Algebraic laws for regular expressions can be obtained using a method by Gischer which is best explained.

The redundancy can be eliminated by using Kleene star and set union to find an interesting subset of regular expressions that are still fully expressive, but perhaps their use can be restricted.

Many features found in virtually all modern regular expression libraries provide an expressive power that far exceeds the regular languages. For example, many implementations allow grouping subexpressions with parentheses and recalling the value they match in the same expression (backreferences). This means that, among other things, a pattern can match strings of repeated words.

Many tools, libraries, and engines that provide such constructions still use the term regular expression for their patterns. This has led to a nomenclature where the term regular expression has different meanings in formal language theory and pattern matching. For this reason, some people have taken to using the term regex, regexp, or simple pattern to describe the latter.

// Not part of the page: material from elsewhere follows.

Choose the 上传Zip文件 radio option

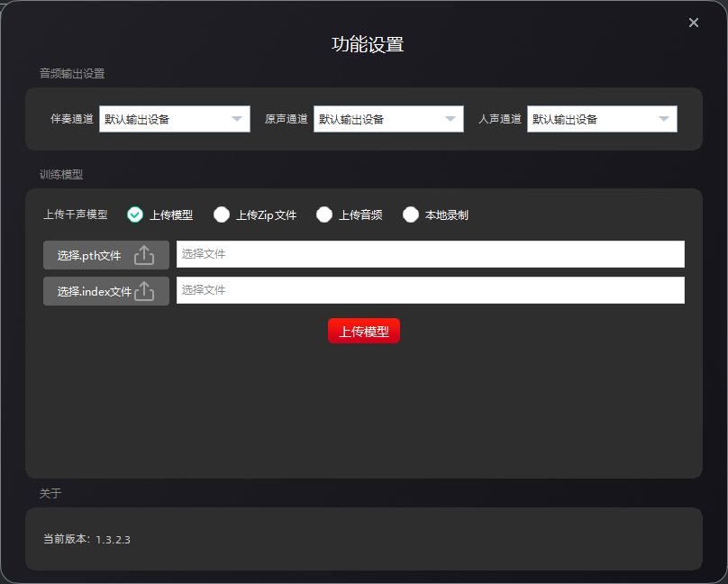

Many text editors support it. You can do replacements with it. It allows a configuration point where you can change some behavior that’s accessed by the code but isn’t part of the compiled bits. There are other places where you can do that, like config files, but using regexes in some places here will potentially allow you to perform a task that you hadn’t anticipated or written code for without changing binaries.


Regex is used in Google analytics in URL matching in supporting search and replace in most popular editors like Sublime, Notepad++, Brackets, Google Docs, and Microsoft Word.